The idea is to decompose n! into factors first:
$n! = 1\times 2\times 3 ... \times n = (10^k)\times r$ where k is as large as possible. We now want to figure out what $k$ is. Let's rewrite this again as
$n! = 5^k\times 2^m\times r'$
Here, $m > k$ since there are most factors of 2 available in the product. That means we just need to count up the number of factors of 5 in the product.
S now our just is to count up the number of factors of 5 in the product
$1\times 2\times .. \times 5\times 6 ... \times 10\times .... \times 25\times ... \times 50\times ... \times 250 ...\times 500\times .... \times n$
We have a number that contributes at least one factor of 5 every 5 integers. That happens floor(n//5)
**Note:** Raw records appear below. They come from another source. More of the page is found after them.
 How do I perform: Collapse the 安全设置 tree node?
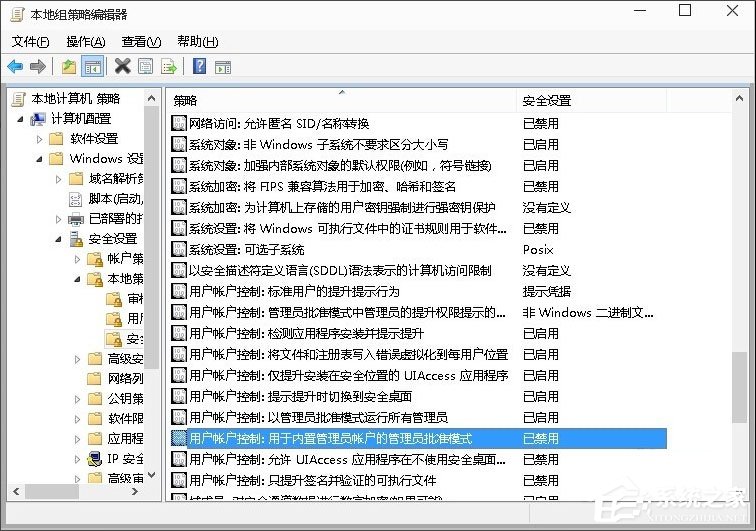pos(57,239)
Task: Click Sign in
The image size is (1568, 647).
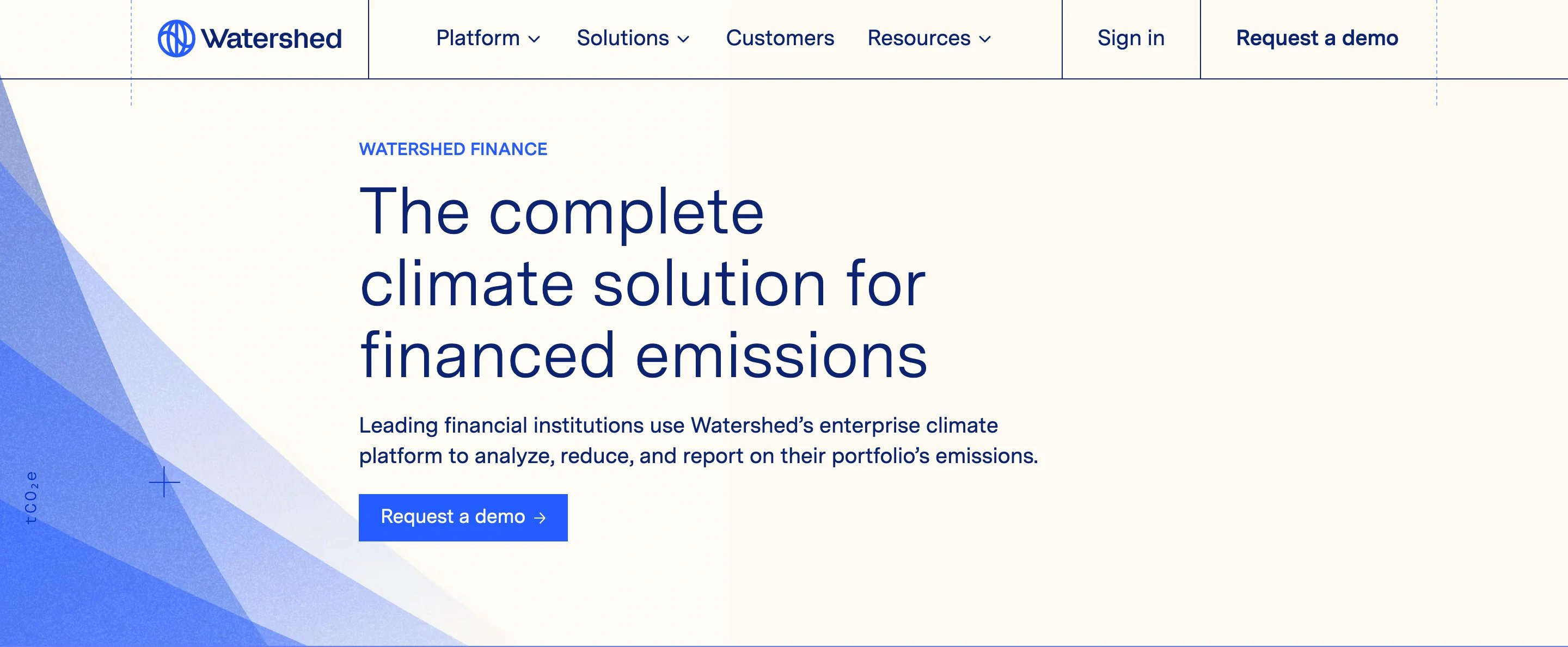Action: [1130, 38]
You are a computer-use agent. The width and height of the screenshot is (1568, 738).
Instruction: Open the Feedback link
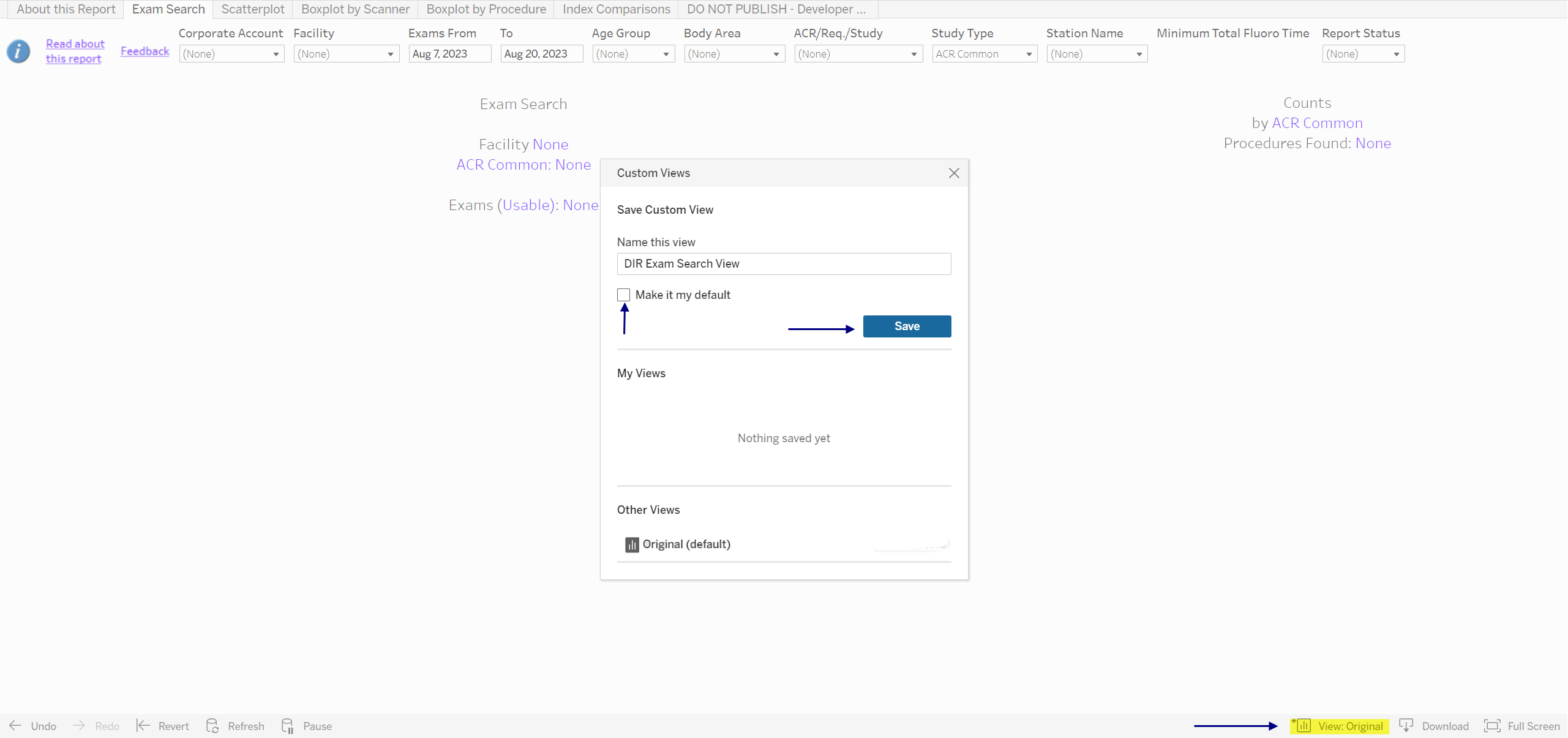point(144,51)
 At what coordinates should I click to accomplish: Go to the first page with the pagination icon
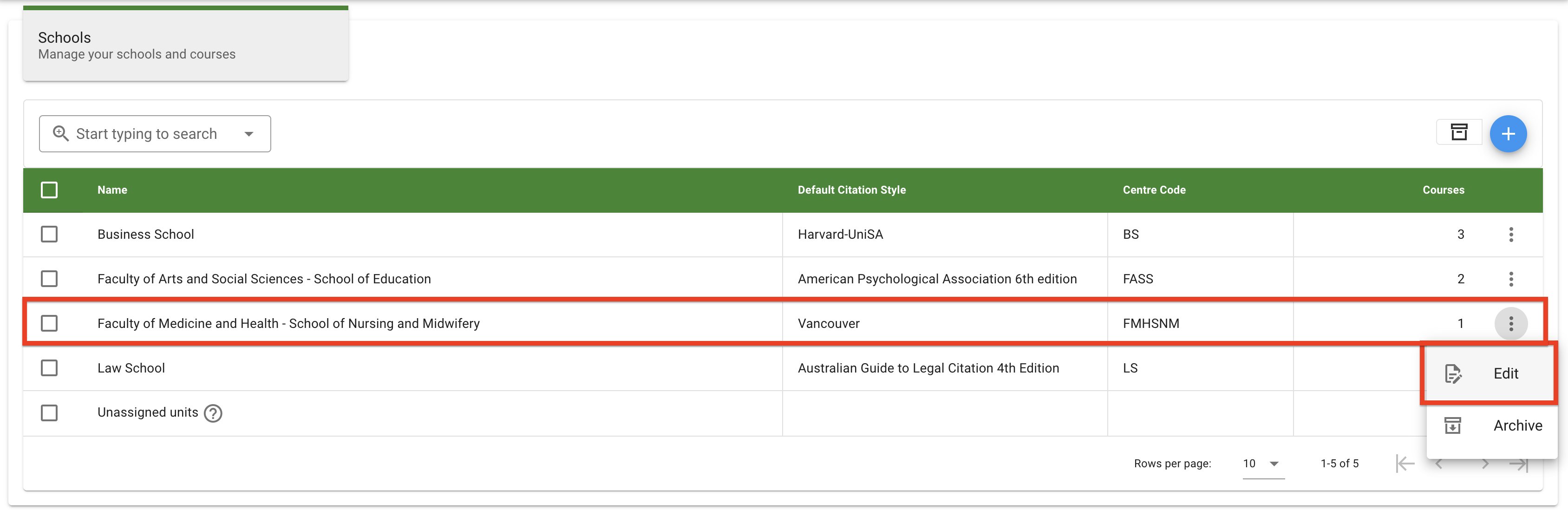(1405, 464)
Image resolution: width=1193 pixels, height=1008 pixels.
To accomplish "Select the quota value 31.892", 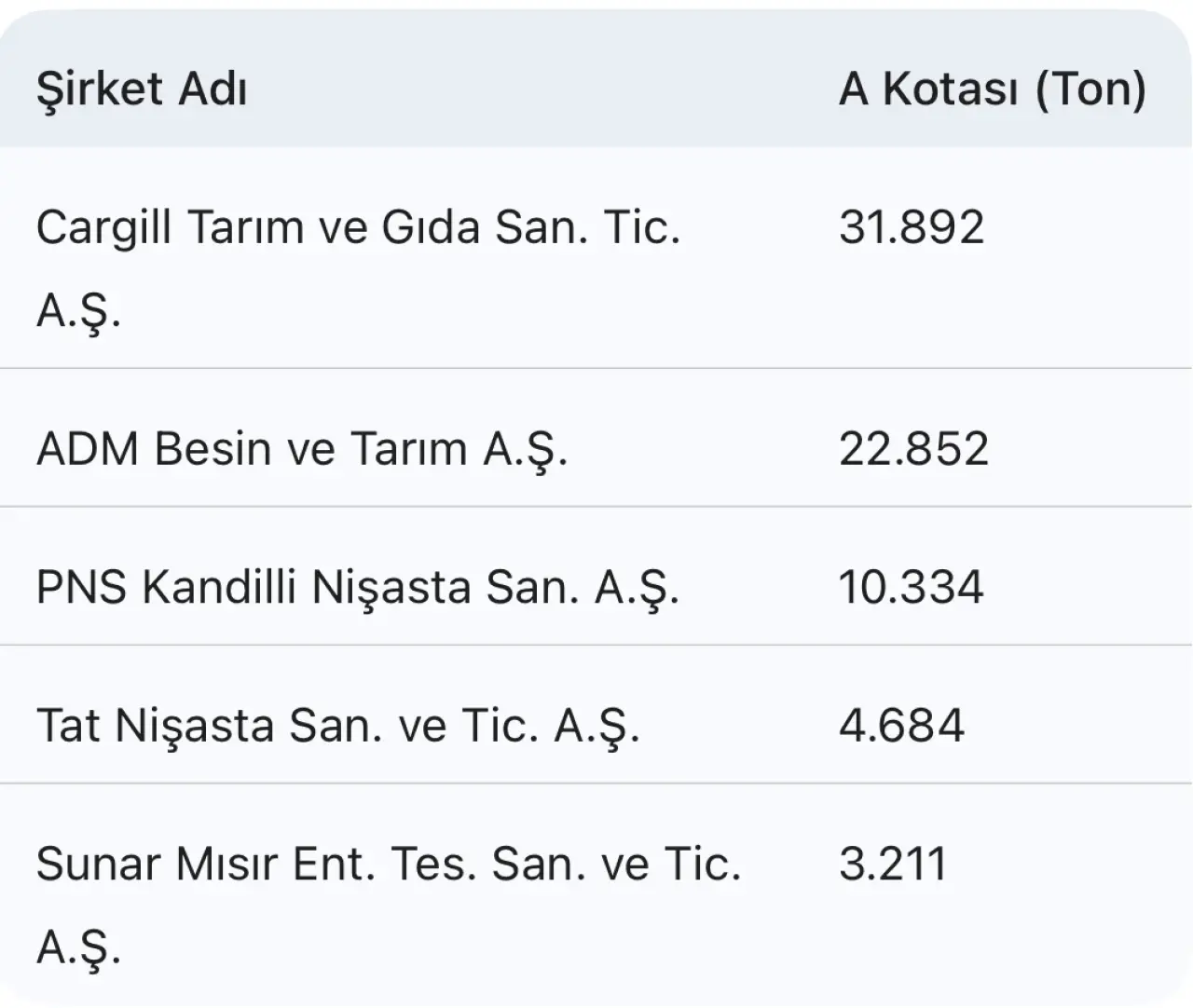I will pos(911,227).

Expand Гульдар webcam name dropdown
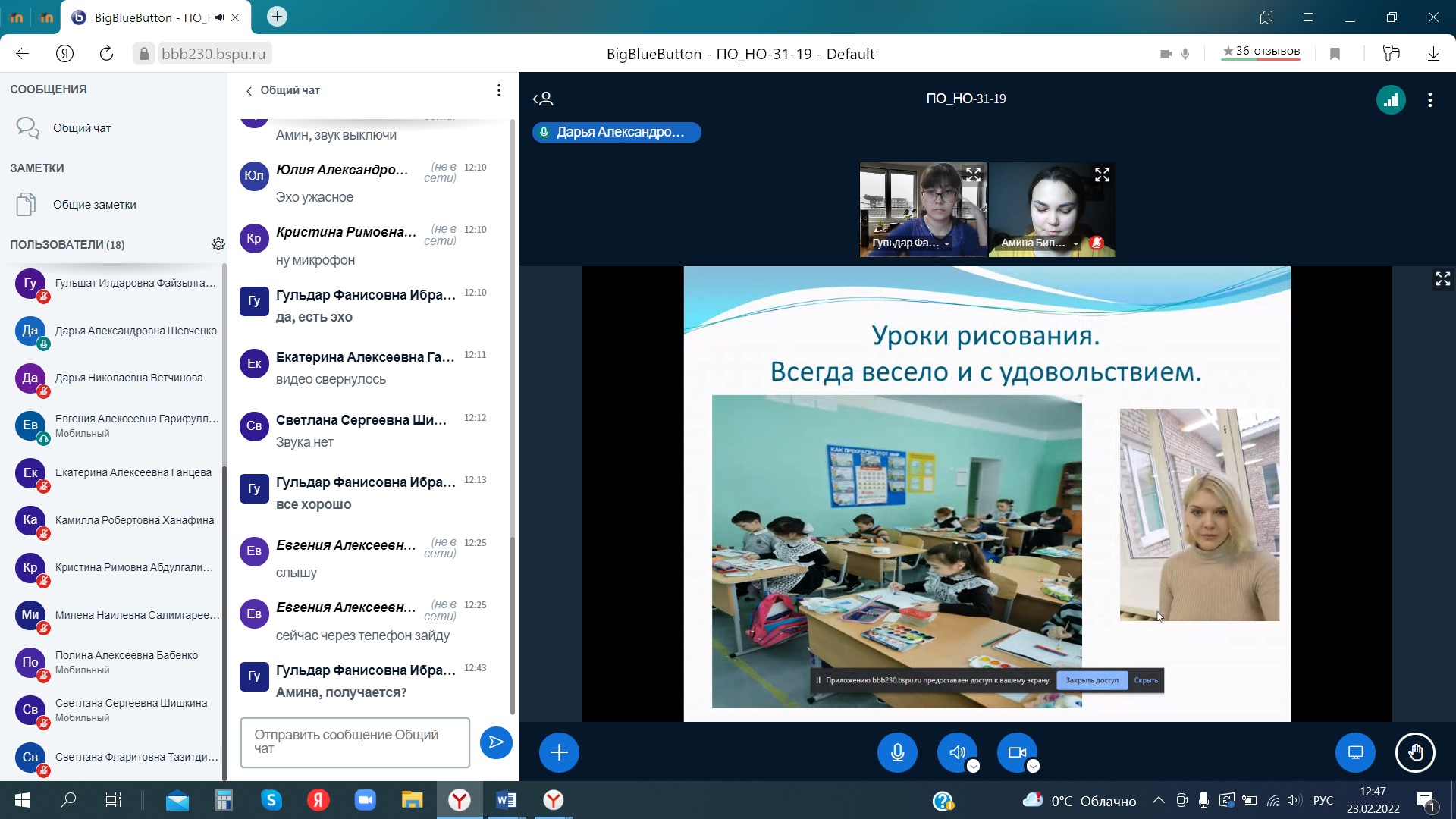pyautogui.click(x=947, y=243)
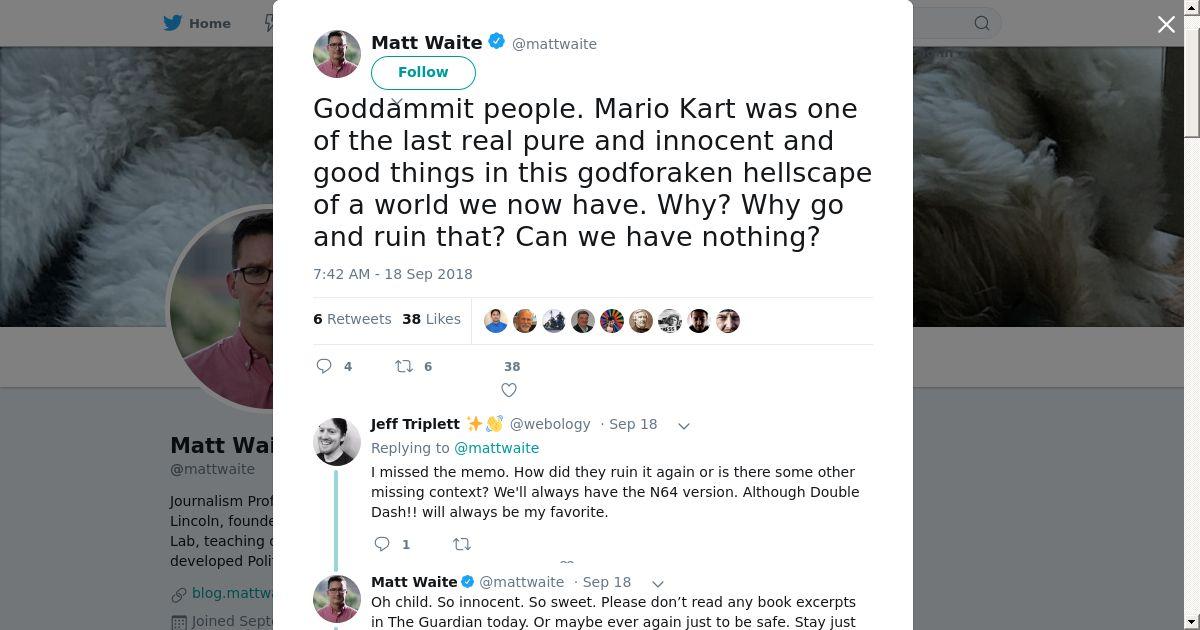Image resolution: width=1200 pixels, height=630 pixels.
Task: Retweet the main Mario Kart tweet
Action: pos(404,366)
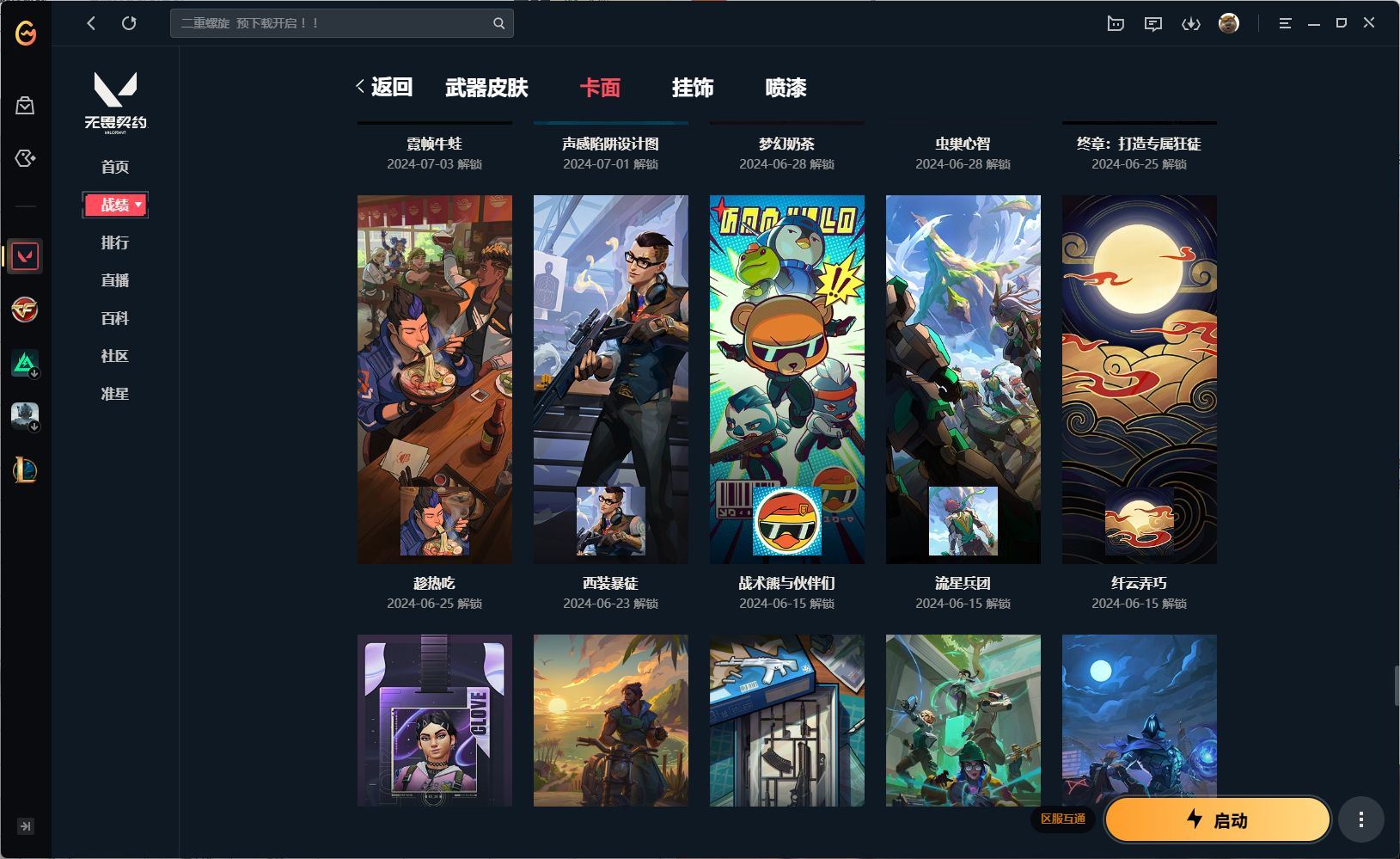1400x859 pixels.
Task: Open League of Legends from the sidebar
Action: click(x=25, y=470)
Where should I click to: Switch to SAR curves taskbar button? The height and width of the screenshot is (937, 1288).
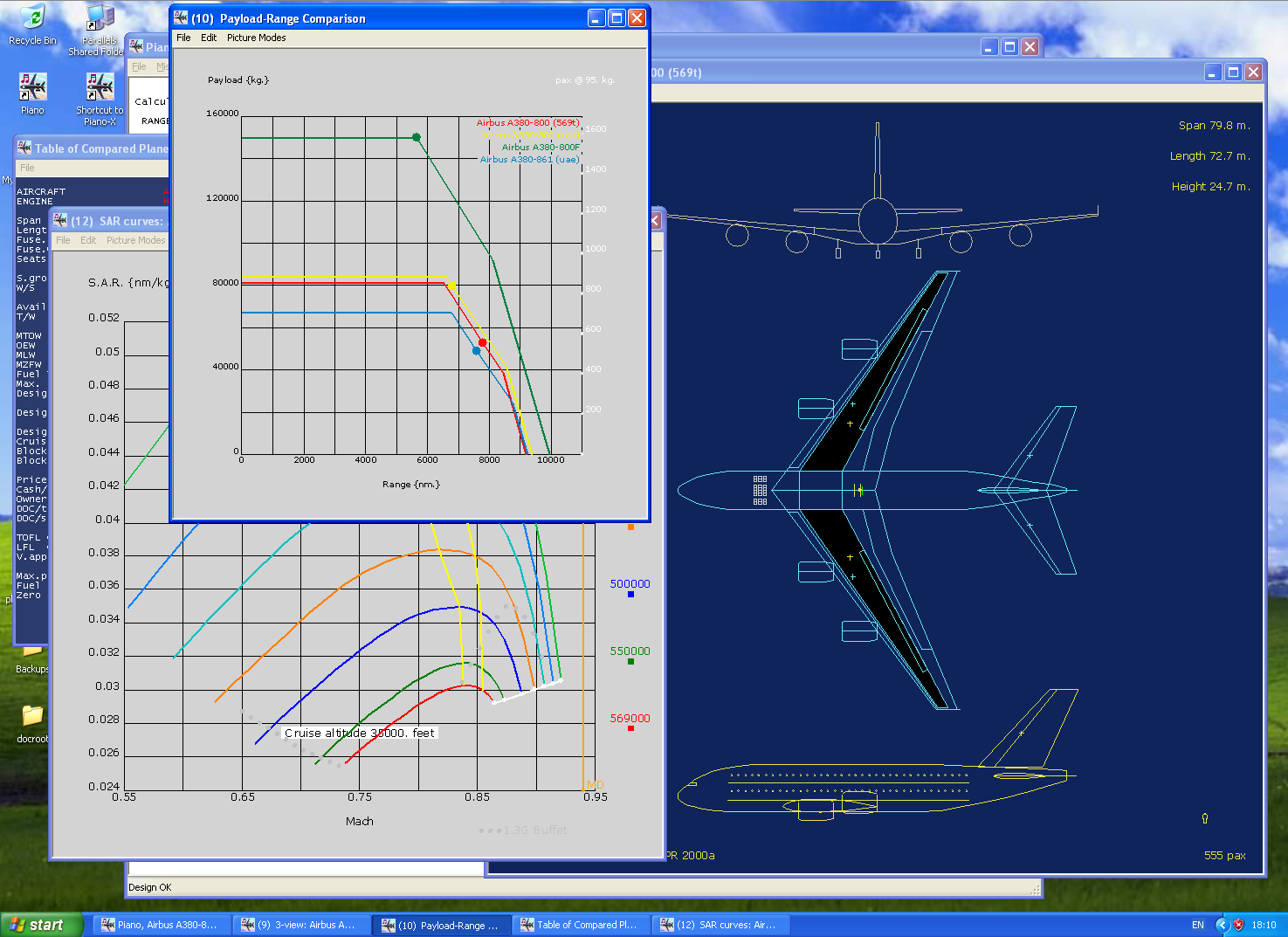[x=720, y=925]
times. But that undercount the total number of factors of 5, since every 25 integers, there is an extra factor of 5.
floor(n//5)+floor(n//25)
still undercounts the extract factor that occur every 125 integers etc. So the final count is
floor(n//5) + floor(n//25) + floor(n//125) + floot(n//725) + ... + 0
Here is how we compute this fast:
def trailing_zeros(n):
count = 0
while n >= 5:
n //= 5
count += n
We first add n//5 to count, then n//25 (n//5 twice), etc., to get the correctl result.